Breaking with Bush

This is why the leading Republican candidates must be rejected:

What political conservatives and on-the-ground Republicans must understand at this point is that they are not breaking with the White House on immigration. They are not resisting, fighting and thereby setting down a historical marker–“At this point the break became final.” That’s not what’s happening. What conservatives and Republicans must recognize is that the White House has broken with them. What President Bush is doing, and has been doing for some time, is sundering a great political coalition. This is sad, and it holds implications not only for one political party but for the American future.

The White House doesn’t need its traditional supporters anymore, because its problems are way beyond being solved by the base. And the people in the administration don’t even much like the base. Desperate straits have left them liberated, and they are acting out their disdain. Leading Democrats often think their base is slightly mad but at least their heart is in the right place. This White House thinks its base is stupid and that its heart is in the wrong place.

For almost three years, arguably longer, conservative Bush supporters have felt like sufferers of battered wife syndrome. You don’t like endless gushing spending, the kind that assumes a high and unstoppable affluence will always exist, and the tax receipts will always flow in? Too bad! You don’t like expanding governmental authority and power? Too bad. You think the war was wrong or is wrong? Too bad.

But on immigration it has changed from “Too bad” to “You’re bad.”

They think you’re stupid. They think you’re bad. They think you want what is wrong for America. Why do you support them? Why do you reject someone like Ron Paul, who actually believes in the principles you claim to hold?

Electability means nothing but “acceptable to the party leadership”.
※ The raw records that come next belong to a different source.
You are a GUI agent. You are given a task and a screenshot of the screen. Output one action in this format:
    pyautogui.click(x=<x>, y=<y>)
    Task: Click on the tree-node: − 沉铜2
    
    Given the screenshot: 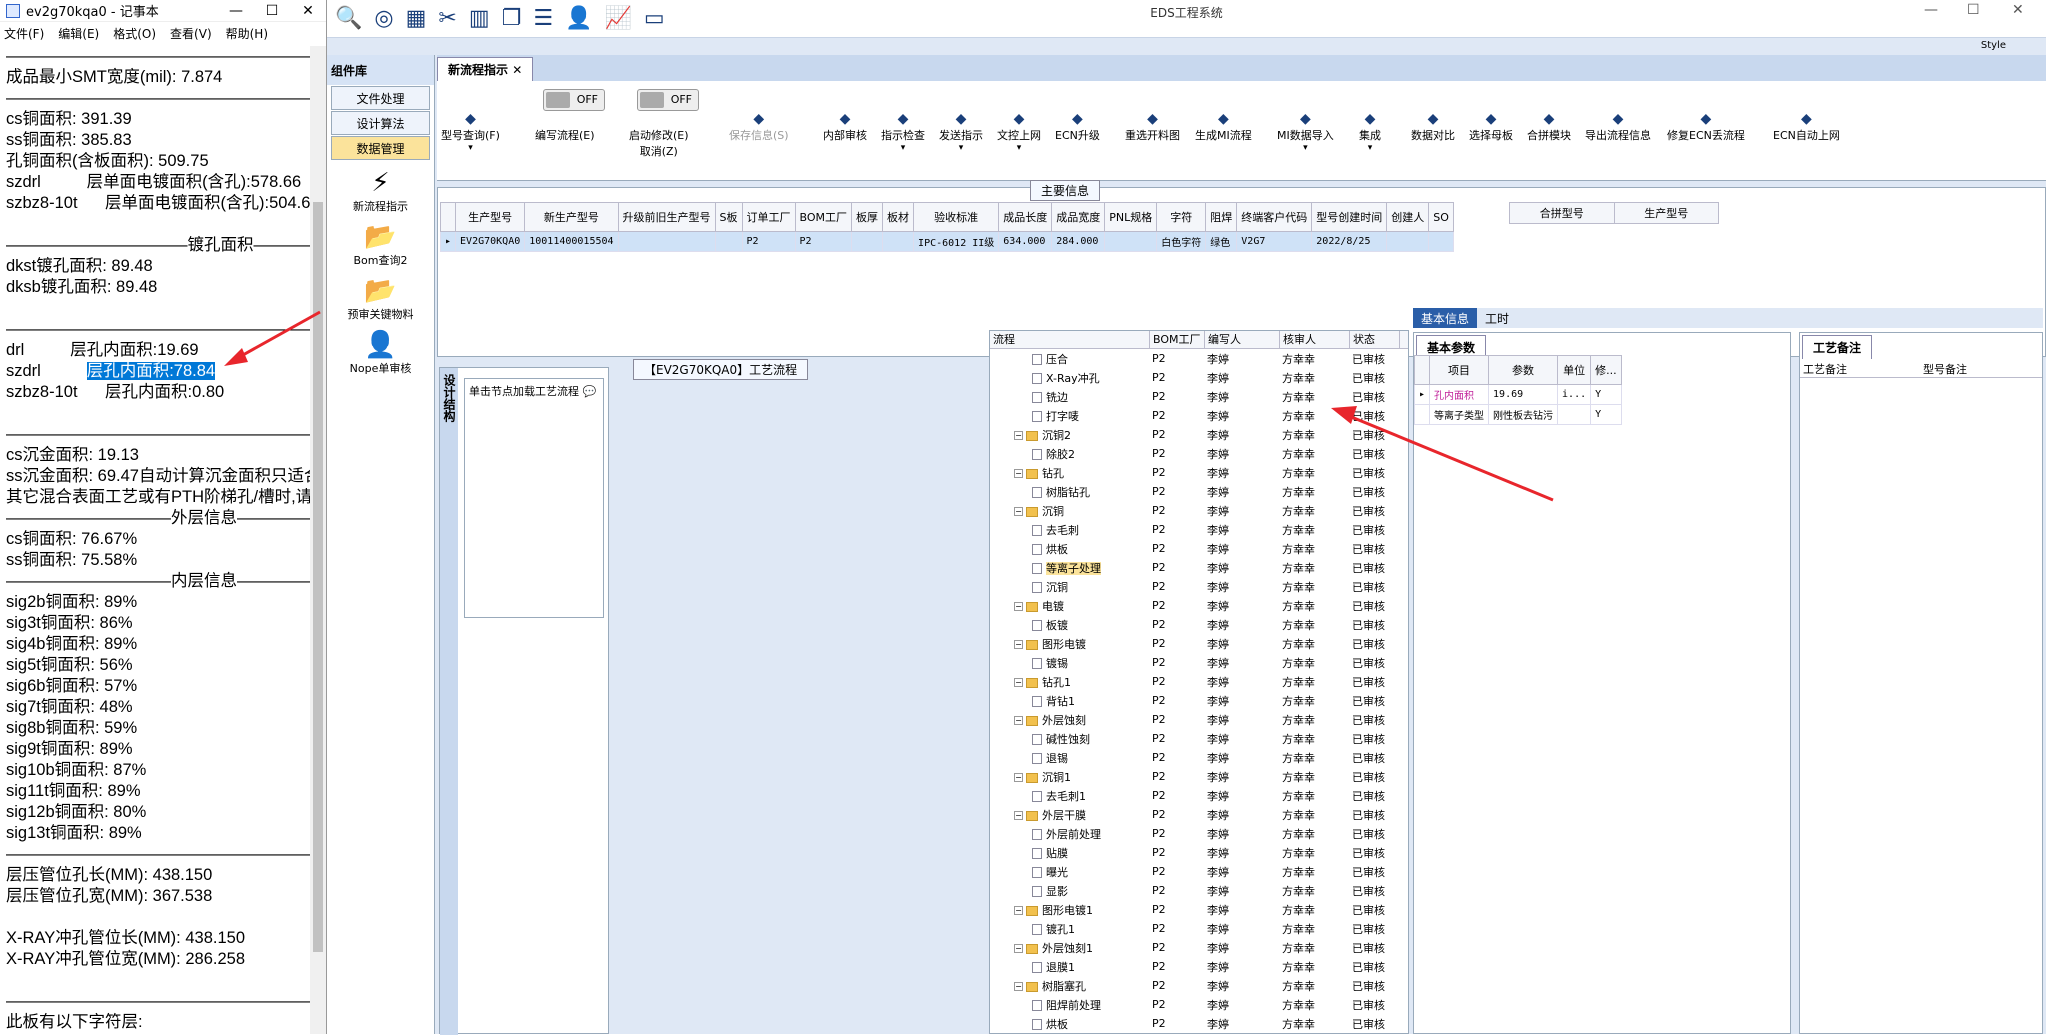 What is the action you would take?
    pyautogui.click(x=1070, y=435)
    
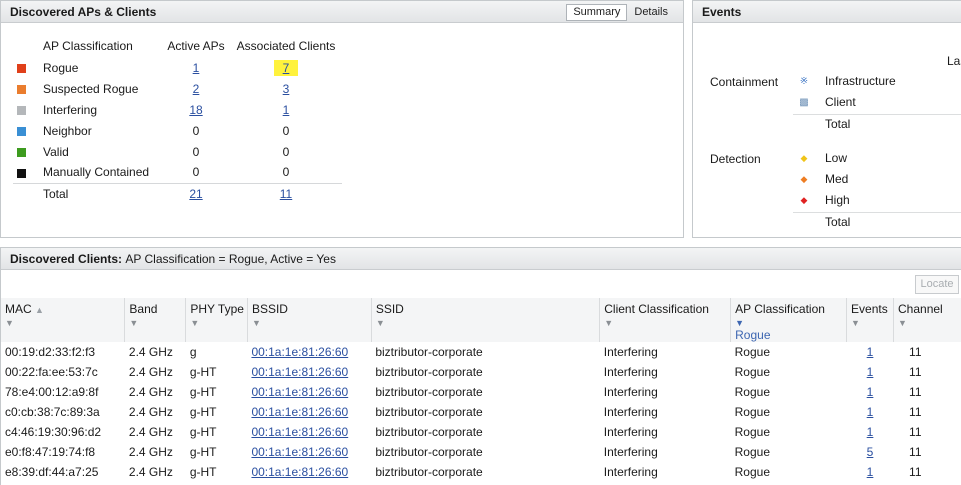  I want to click on detection-total-label: Total, so click(838, 222).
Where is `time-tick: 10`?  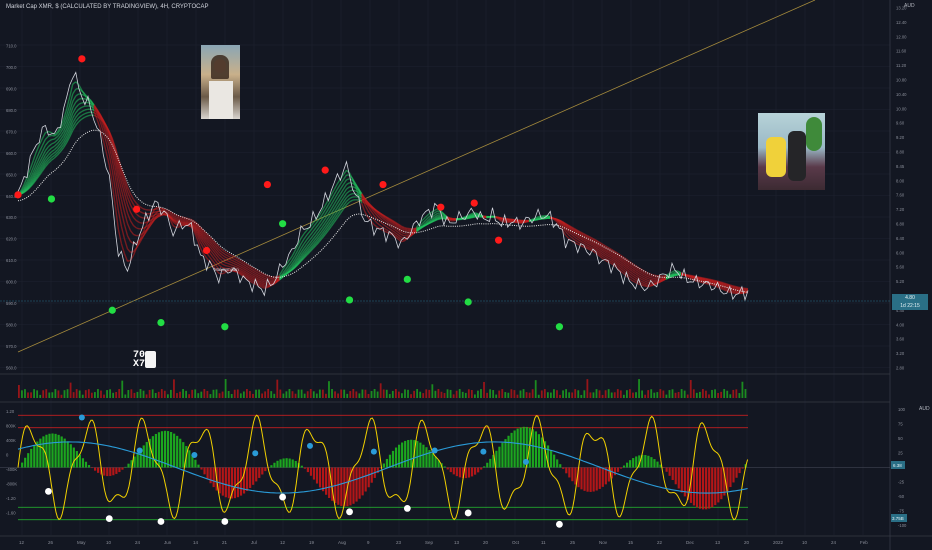 time-tick: 10 is located at coordinates (805, 542).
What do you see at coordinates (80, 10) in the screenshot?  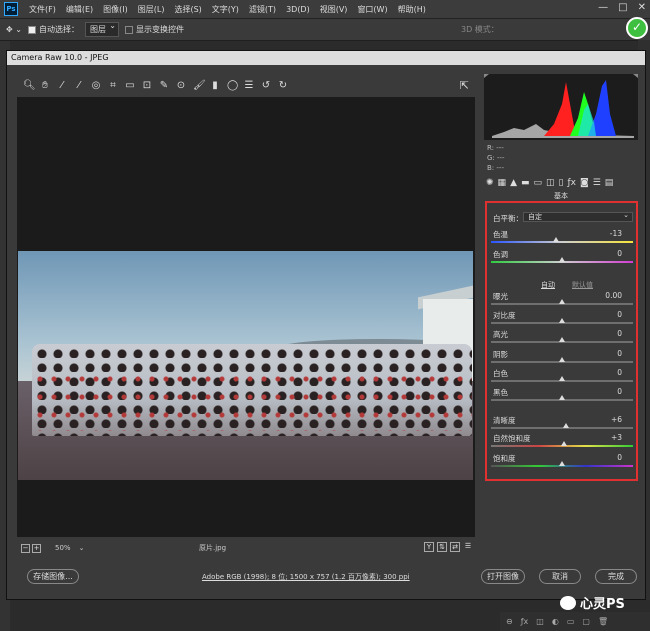 I see `menu-edit: 编辑(E)` at bounding box center [80, 10].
And stand up, all of you who told me that I was wrong back in the lead-up to the 2004 election, who insisted that Bush was a good man with a double-secret conservative plan, that the prescription drug entitlement and Patriot Act and massive increase in social spending were merely necessary concessions to the Left and national security. I haven’t noticed a single one of you Three Monkeys publicly admit that you were completely and utterly wrong.